──────── ОТРЫВОК ТЕКСТА ────────
Я пришла в физику, потому что не понимаю человеческого поведения. Я пришла в физику, потому что математика прямолинейна, говорит все так, как есть. Мне нравились точность, недвусмысленность математики, ее главенство над природой. Два десятилетия спустя понять физику мне мешает то, что я все еще не понимаю человеческого поведения.

«Мы не можем сформулировать точные математические правила, которые определяли бы, привлекательна некая теория или нет, – говорит Джан Франческо Джудиче. – Но удивительно, как красота и элегантность теории повсеместно признаются людьми разных культур. Когда я говорю вам: “Смотрите, у меня вышла новая статья, и моя теория красива”, мне не нужно объяснять вам тонкости теории – вы и так поймете, почему я взволнован. Правильно?»

Я не понимаю. Потому-то и завела этот разговор. С чего бы законам природы тревожиться о том, что я нахожу красивым? Подобная связь между мной и Вселенной кажется абсолютно мистической, абсолютно нереальной, слишком чуждой мне.

Но ведь Джан не думает, будто природе не все равно, что я нахожу красивым, – ей важно, что он считает красивым.

«Чаще всего это интуитивное чувство, – говорит он, – ничего такого, что можно было бы выразить в математических терминах. Как говорится, физическая интуиция. Существует важное различие в том, как физики и математики видят красоту. Правильная комбинация из объяснения эмпирических фактов и использования фундаментальных принципов – вот что делает физическую теорию успешной и красивой».

Джан работает[2 - Сейчас он руководит этим отделением. – Прим. перев.] на теоретическом отделении ЦЕРН (CERN, Conseil Europеen pour la Recherche Nuclеaire, Европейская организация по ядерным исследованиям). В ЦЕРН функционирует самый крупный на сегодня ускоритель частиц на встречных пучках – Большой адронный коллайдер. Стоившее 6 миллиардов долларов 16-мильное подземное кольцо для ускорения протонов и сталкивания их друг с другом почти на скорости света обеспечивает нам максимальное приближение к элементарным строительным блокам материи.
──────── ИСХОДНЫЕ ДАННЫЕ ────────
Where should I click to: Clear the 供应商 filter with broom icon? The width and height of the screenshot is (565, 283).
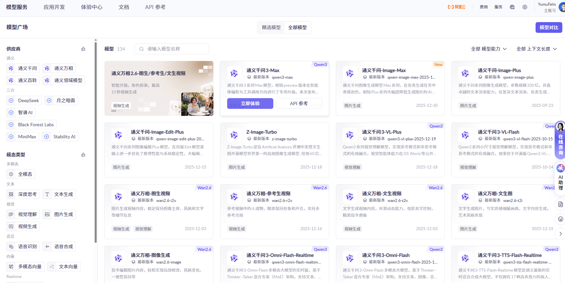pos(83,49)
────────
ЗАДАЧИ
[A] Верните без изменений фрагмент отрывка о красоте физических теорий от «Я пришла в физику, потому что не» до «еще не понимаю человеческого поведения.».
[B] Ответьте по отрывку о красоте физических теорий:
(i) На каком отделении ЦЕРН работает Джан Франческо Джудиче?
(ii) Во сколько обошлось подземное кольцо Большого адронного коллайдера?
(iii) Что, по словам Джудиче, делает физическую теорию успешной и красивой?
[C] Продолжите отрывок о красоте физических теорий с места, на котором он заканчивается.

ОТВЕТЫ ПО ПОРЯДКУ
[A]
Я пришла в физику, потому что не понимаю человеческого поведения. Я пришла в физику, потому что математика прямолинейна, говорит все так, как есть. Мне нравились точность, недвусмысленность математики, ее главенство над природой. Два десятилетия спустя понять физику мне мешает то, что я все еще не понимаю человеческого поведения.

[B]
(i) На теоретическом отделении.
(ii) В 6 миллиардов долларов.
(iii) Правильная комбинация из объяснения эмпирических фактов и использования фундаментальных принципов.

[C]
Большой адронный коллайдер – это объединение экстремальностей: сверхохлажденные магниты, сверхвысокий вакуум, компьютерные кластеры, которые во время экспериментов записывают около трех гигабайт данных – что сравнимо с несколькими тысячами электронных книг – в секунду. Большой адронный коллайдер объединил тысячи ученых, десятилетия исследований и миллиарды высокотехнологичных компонентов ради одной цели – выяснить, из чего мы сделаны.

«Физика – игра хитроумная, – продолжает Джан. – И для того чтобы выяснить ее правила, требуется не только рациональность, но и субъективная оценка. По мне, так именно эта иррациональная составляющая и делает физику интересной и волнующей».

Я звоню из своей арендованной квартиры, вокруг громоздятся картонные коробки. Моя работа в Стокгольме подошла к концу – пора двигаться дальше и искать следующий исследовательский грант.

Когда я окончила университет, то думала, что научное сообщество станет для меня домом, семьей единомышленников, стремящихся понять природу. Однако я начала все больше и больше отдаляться от коллег, которые, с одной стороны, проповедуют важность беспристрастных эмпирических суждений, а с другой – применяют эстетические критерии для защиты своих любимых теорий.

«Когда вы отыскиваете решение проблемы, над которой работали, вы чувствуете некое возбуждение, – говорит Джан. – Это тот момент, когда вы неожиданно начинаете видеть структуру, вырисовывающуюся за вашими рассуждениями».

Исследования Джана сосредоточены на разработке новых теорий, сулящих решение проблем в уже существующих теориях физики элементарных частиц. Он придумал метод, позволяющий в количественной форме определить, насколько естественна теория, – математический показатель, по которому можно выяснить, насколько теория опирается на невероятные случайности 

. Чем естественнее теория, тем меньше она требует случайностей и тем она привлекательнее.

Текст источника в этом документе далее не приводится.